International Transfers

We may process and store information in Australia and in other countries where our service providers are located. When disclosing personal information overseas, we take reasonable steps to ensure that the recipient will handle it in a manner consistent with the APPs (APP 8). Where GDPR/UK GDPR applies, we implement appropriate safeguards for cross‑border transfers, such as Standard Contractual Clauses or the UK International Data Transfer Agreement, and assess the risk profile of relevant jurisdictions and vendors.

Your Rights

Depending on your location and subject to applicable law, you may have rights over your personal information. These can include rights to access, correction, deletion, restriction or objection to processing, and portability. We will not discriminate against you for exercising these rights.

Australia: You may request access to the personal information we hold about you and request corrections if you believe it is inaccurate, incomplete, or out‑of‑date. We will respond within a reasonable time and, where we refuse a request as permitted by law, we will provide written reasons and how to lodge a complaint.

EEA/UK (where applicable): You may have additional rights including erasure, restriction, objection to processing (including direct marketing), and data portability. Where processing is based on consent, you can withdraw consent at any time without affecting prior processing.

How to exercise your rights: Contact us using the details below. To protect your privacy, we may ask you to verify your identity before we act on your request. We aim to respond promptly in accordance with applicable laws.

Your Choices

You can manage how we use your information for certain activities:

  • Marketing communications: unsubscribe using the link in our emails or contact us to update your preferences.
  • Cookies: adjust your browser settings to block or delete cookies. Some features may not function without certain cookies.
  • Direct marketing: you can ask us at any time not to use your details for direct marketing.
  • Information you provide: if you choose not to provide requested information, we may be unable to respond fully to your enquiry or deliver requested services.

Cookies and Analytics

We use cookies and similar technologies to keep our site secure and reliable, remember preferences, and understand aggregate usage patterns. Categories may include essential/strictly necessary cookies, functionality cookies, performance/analytics cookies (e.g., via Google Analytics or Tag Manager), and security‑related cookies. Where configured, analytics tools may truncate or anonymise IP addresses and report trends in aggregate.

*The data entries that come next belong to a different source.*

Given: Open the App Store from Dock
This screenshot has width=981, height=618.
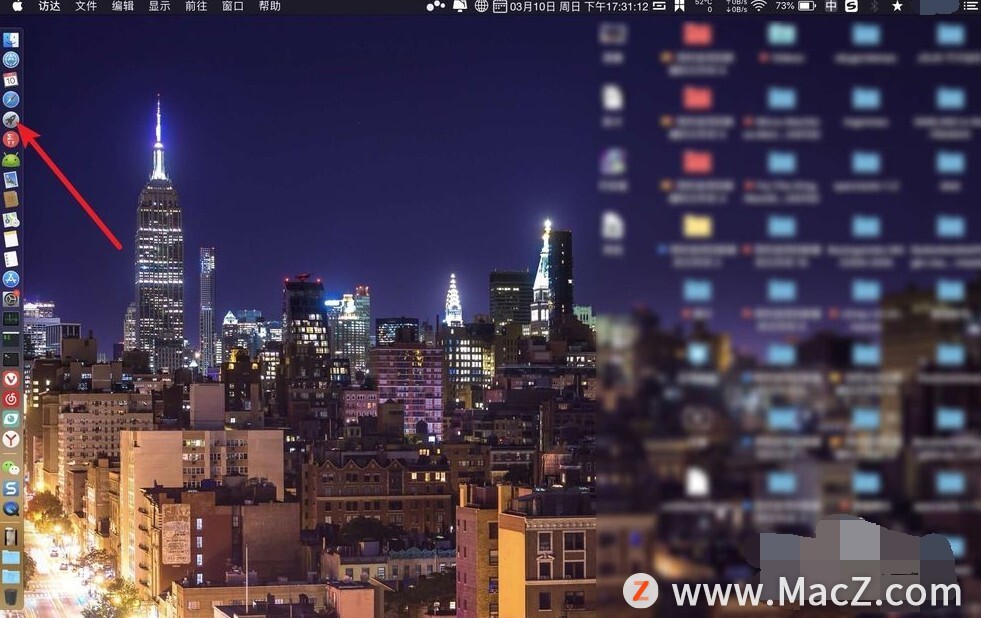Looking at the screenshot, I should tap(11, 279).
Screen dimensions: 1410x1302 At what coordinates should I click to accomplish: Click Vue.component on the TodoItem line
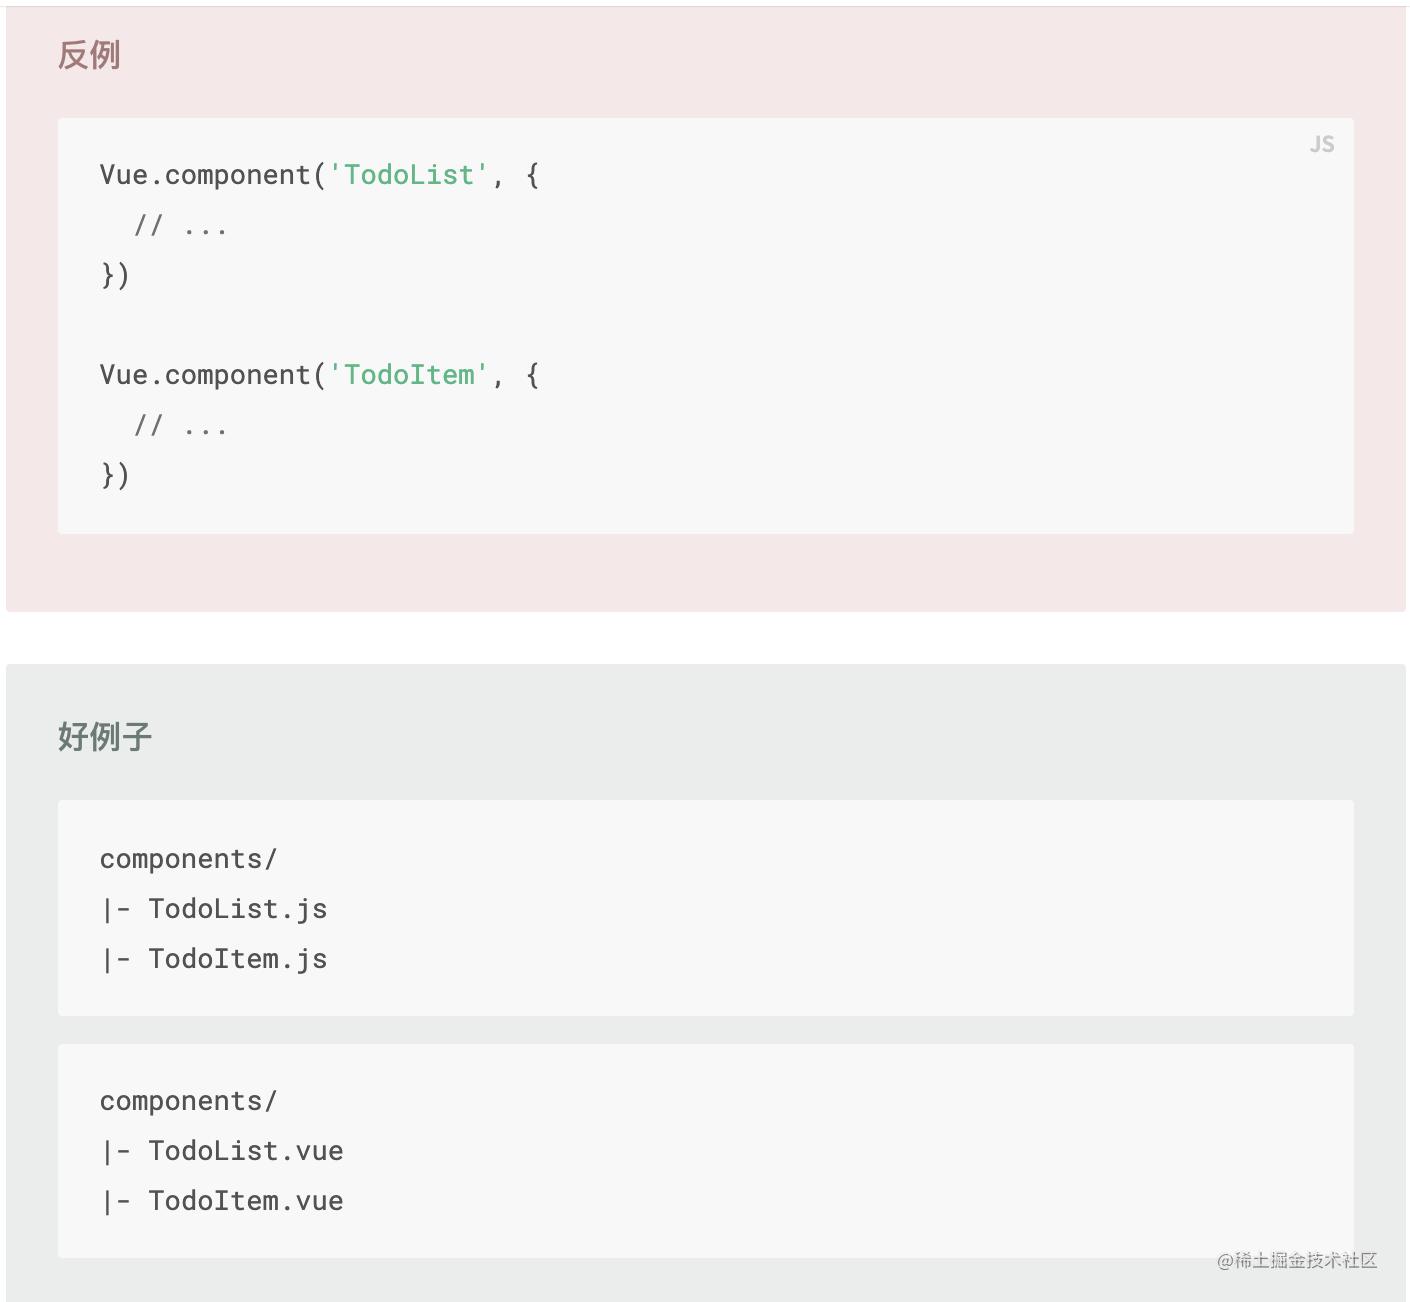click(204, 375)
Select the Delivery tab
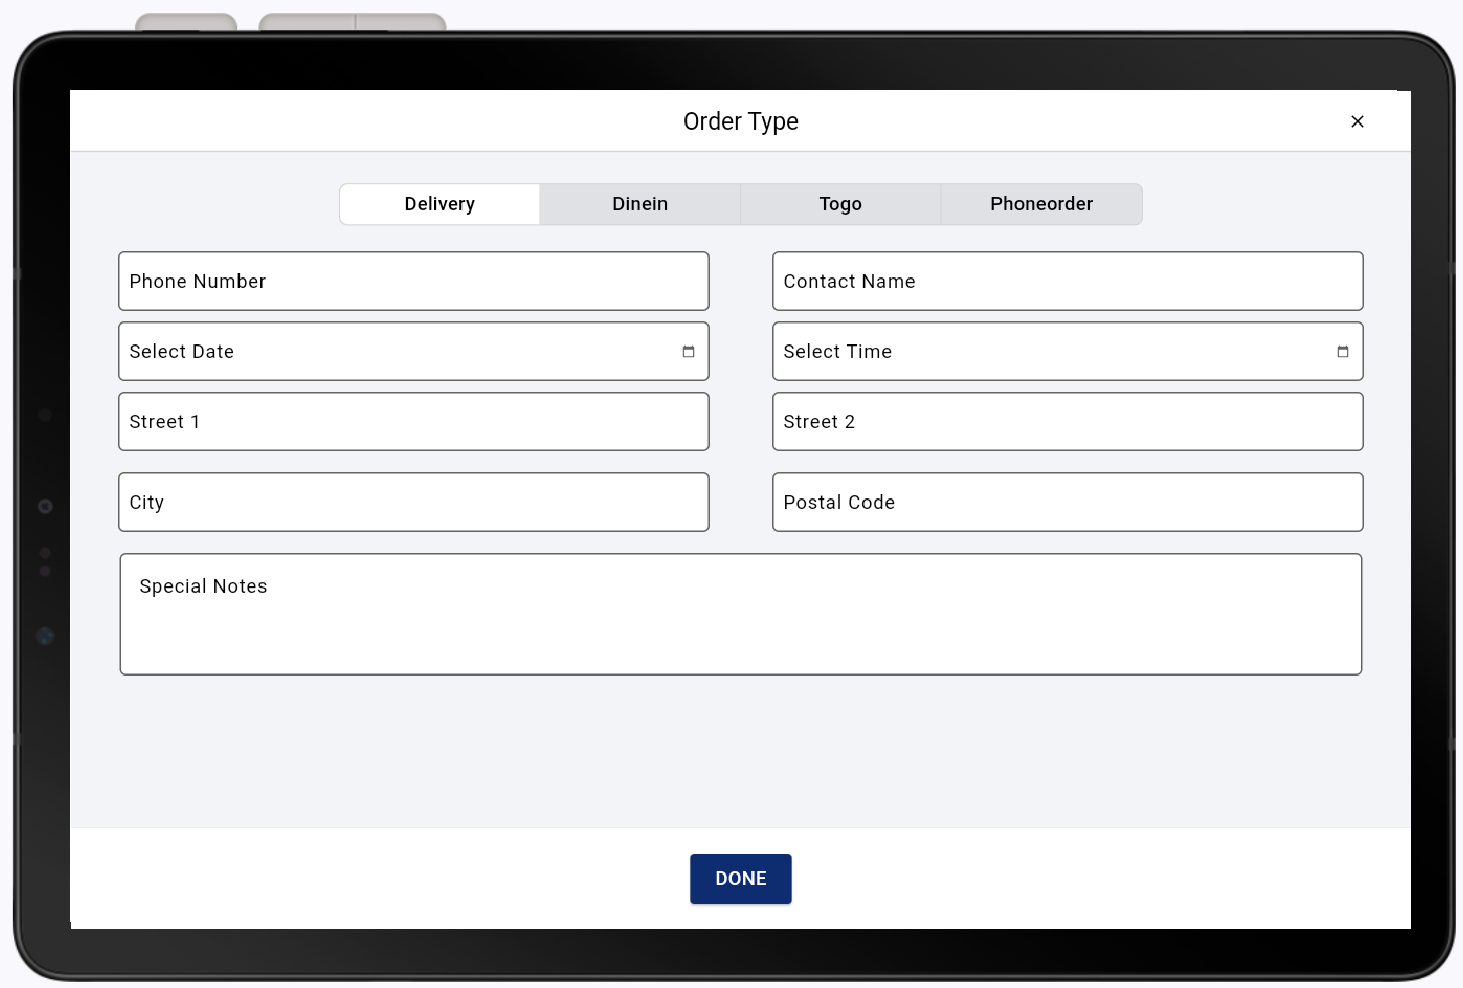This screenshot has width=1463, height=988. tap(439, 204)
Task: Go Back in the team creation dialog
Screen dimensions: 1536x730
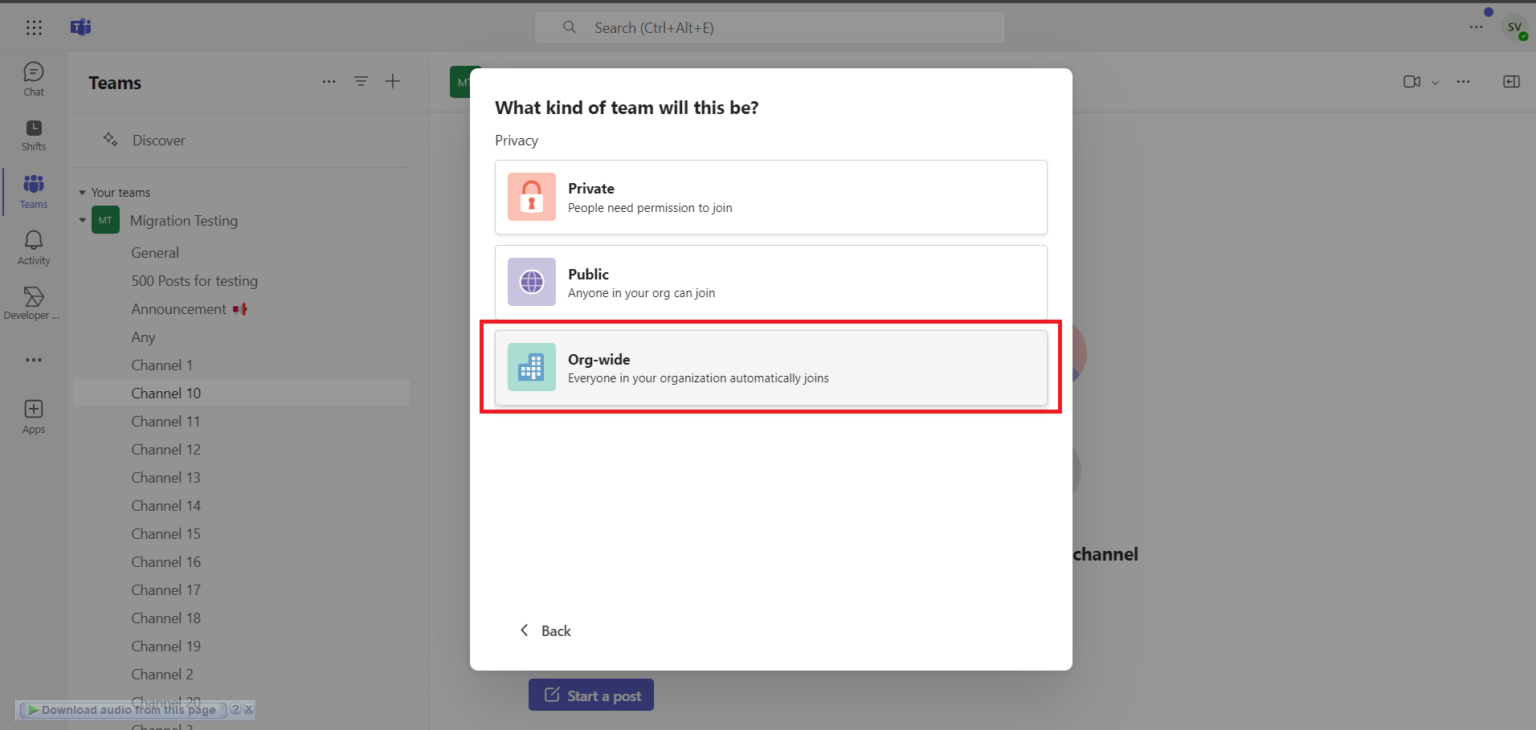Action: click(545, 630)
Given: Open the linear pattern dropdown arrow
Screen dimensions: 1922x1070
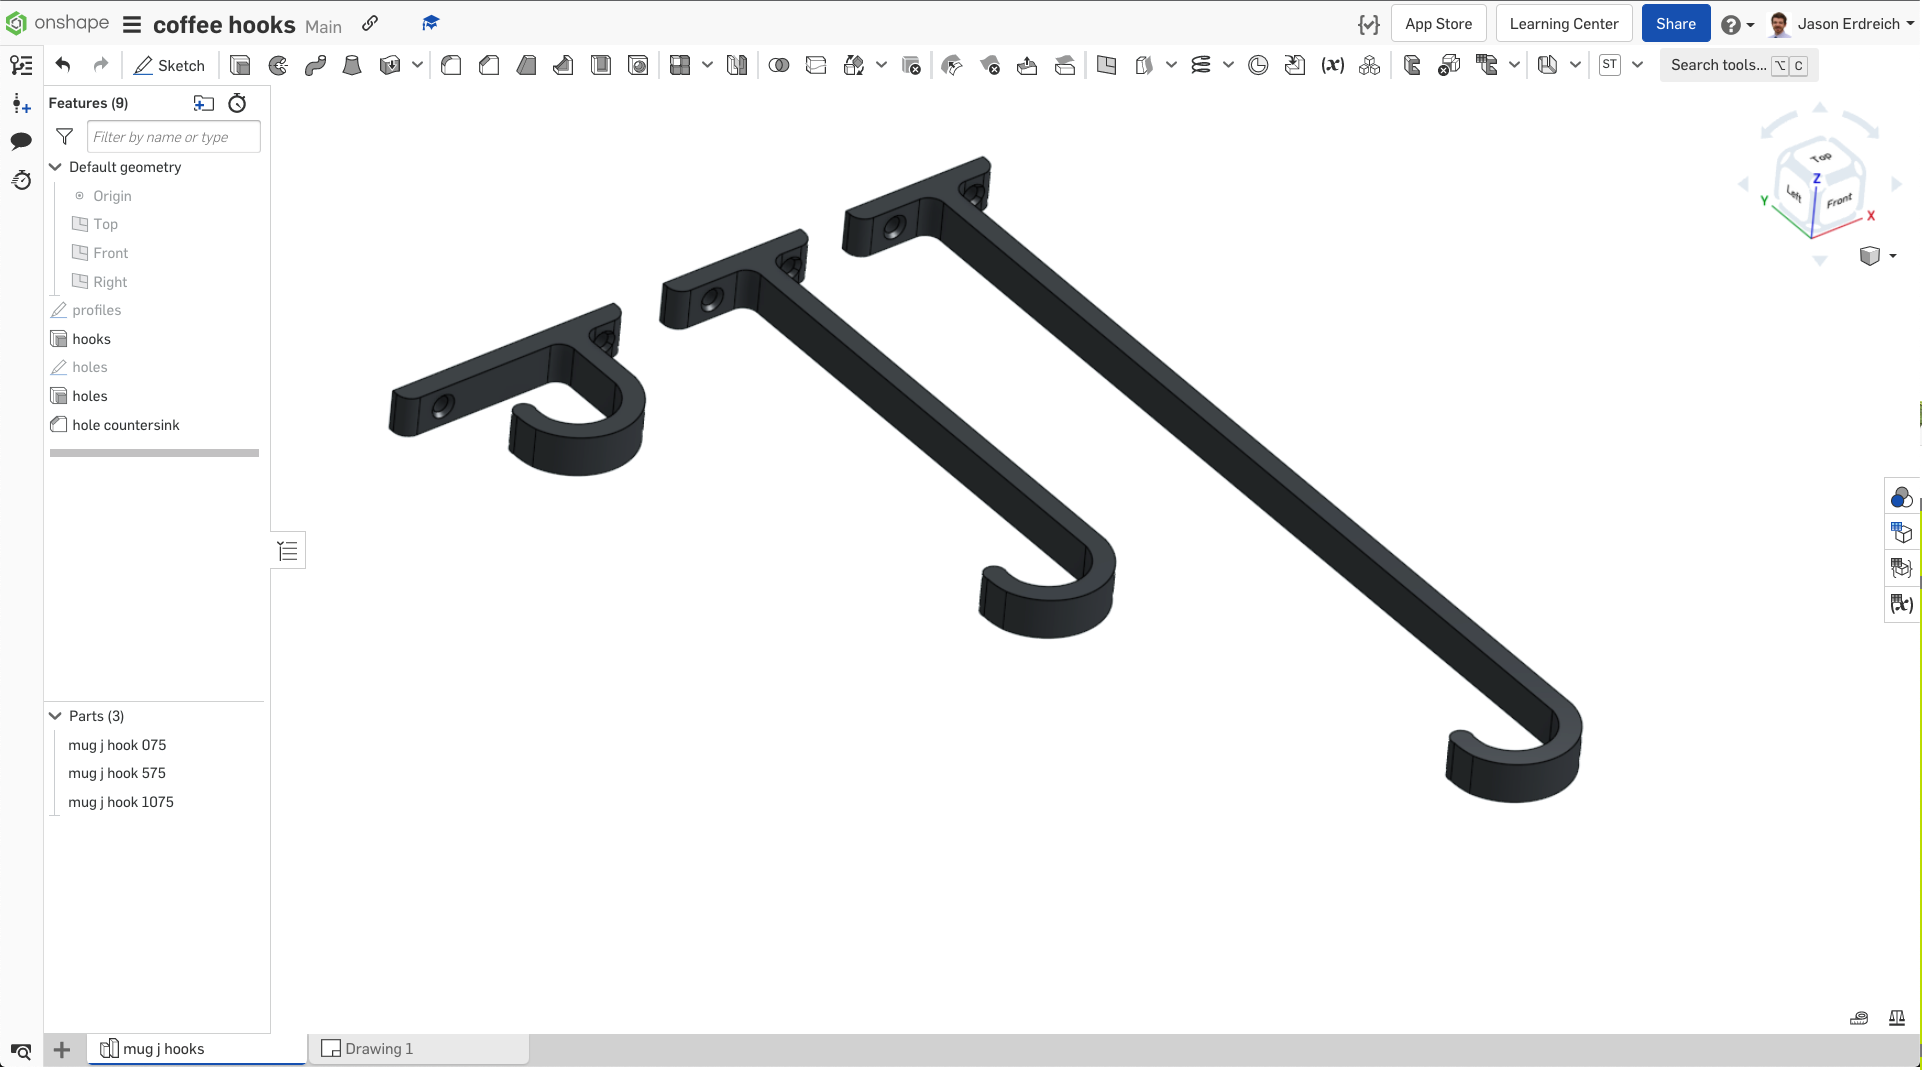Looking at the screenshot, I should [707, 65].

You can control cookies via your browser settings (e.g., blocking or clearing cookies). Disabling some cookies may affect site functionality. Where local law requires, we will present consent choices or honour platform signals as applicable.

Third‑Party Links

Our website may link to third‑party websites, documents, or services for your convenience. We are not responsible for the privacy practices, content, or security of those third parties. We recommend reviewing the privacy statements and terms of any third‑party services you use.

Children’s Privacy

Our services are intended for business and professional audiences and are not directed to children. We do not knowingly collect personal information from children. If you believe a child has provided us with personal information, please contact us and we will take appropriate steps to delete the information or obtain verifiable consent, as required by law.

Changes to This Policy

We may update this Privacy Policy to reflect operational, legal, or regulatory changes. We will post the updated version on this page and revise the “Last updated” date above. Material changes that meaningfully affect how we handle your information will be highlighted where feasible. We encourage you to review this page periodically.

Contact Us

If you have questions, requests, or concerns about this Privacy Policy or how we handle personal information, please contact:

DHI
121 King Street
Melbourne 3000 VIC, Australia
insights@dhi-ai.com · +61 451 396 871

Complaints in Australia: If you are not satisfied with our response, you may lodge a complaint with the Office of the Australian Information Commissioner (OAIC). Visit oaic.gov.au, call 1300 363 992, or write to GPO Box 5218, Sydney NSW 2001.